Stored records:
*-*-*

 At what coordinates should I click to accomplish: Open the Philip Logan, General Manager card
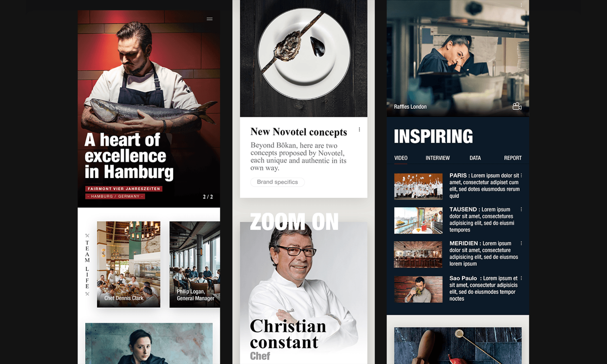point(195,264)

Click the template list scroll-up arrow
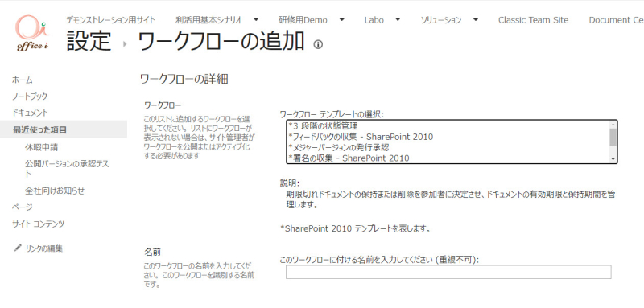click(x=613, y=125)
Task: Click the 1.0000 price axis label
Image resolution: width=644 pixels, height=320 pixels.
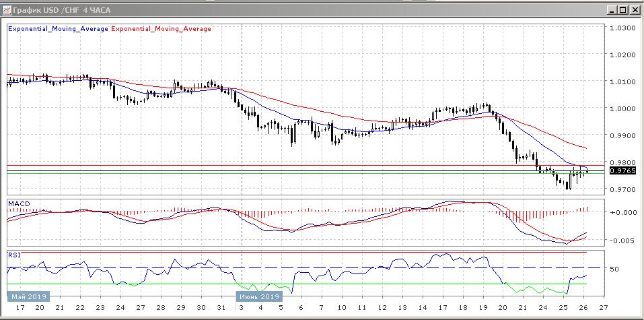Action: [x=622, y=108]
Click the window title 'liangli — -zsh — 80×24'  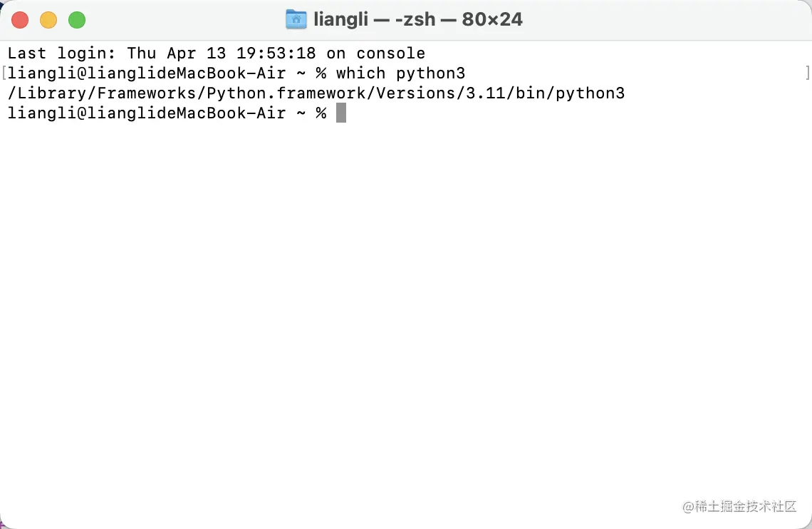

*-*-*

### WHAT TO PRODUCE:
In the copy, include exactly the lines from the one containing "Click the template list scroll-up arrow" through the last line of the records, and no pictures or other text.

### SOLUTION TO THIS EXERCISE:
Click the template list scroll-up arrow
click(x=613, y=125)
Task: Click the 1.0000 price axis label
Image resolution: width=644 pixels, height=320 pixels.
Action: [x=622, y=108]
Click the window title 'liangli — -zsh — 80×24'  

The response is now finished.